Myrta S. Montal

Synthetic peptides and proteins as models for pore-forming structure of channel proteins.

Publisher Summary This chapter discusses a strategy to identify, in the primary structure of channel proteins, segments that determine the functional characteristics of the protein. Amphipathic α-helical segments are identified in the primary structure using secondary structure prediction algorithms. Segments are selected based on sequence similarity between members of a superfamily of channel proteins. Synthesis of the four-helix bundle protein is accomplished by a two-step procedure: the template molecule is synthesized using orthogonal lysine side-chain protection followed by the simultaneous assembly of peptide blocks. Oligomeric clusters of amphipathic α-helices, whether self-assembled in the lipid bilayer or covalently attached to a template molecule in a four-helix bundle configuration, form ionic channels in bilayers. The evidence that fundamental pore properties may be reproduced within a bundle of α-helices representing selected sequences from the primary structure of a channel protein lends credence to the notion that a cluster of amphipathic α-helices constitutes a general pore-forming motif for channel proteins.

CHANNEL PROTEINS: FROM ANATOMY TO DESIGN

The precise mechanisms of action of channel proteins have not been delineated; accordingly, we aim to identify principles that define the biological design of channel proteins, to realize the molecular design of a pore forming structure, and to use it towards understanding the molecular basis of ionic selectivity and channel blockade.
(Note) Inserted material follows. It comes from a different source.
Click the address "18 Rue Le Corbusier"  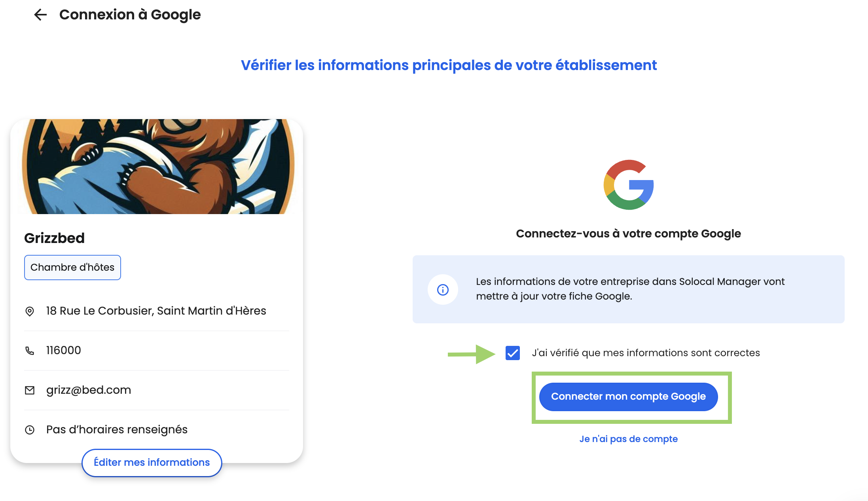(156, 311)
As a first step towards the design of channel proteins, we set out to model only the inner pore-forming element. This endeavor has suggested a molecular blueprint for the pore-forming structure of channel proteins: a bundle of amphipathic a-helices that cluster together to generate a central hydrophilic channel. The pore-forming structures are engineered from functional modules that represent the amino acid sequence of authentic proteins and refined to accommodate specific functional characteristics. The strength of the strategy is that the design can be realized and the validity of the proposed structural motif evaluated experimentally. Accordingly, four-helix bundle proteins that span the lipid bilayer and provide binding sites for permeant ions and for specific channel modulators have been generated; these synthetic channel proteins mimic properties of corresponding authentic proteins. Since high resolution structural information is not yet available, the uniqueness and significance of this approach is evident: the ability to produce proteins with predicted functional attributes by emulating the authentic sequences affords, for the first time, clues to the biological design of channel proteins. The emergence of the structure model integrated with the benefits of chemical synthesis provides, a means to evaluate sites of action for channel modifiers and may facilitate the conceptual design of channel blocking drugs.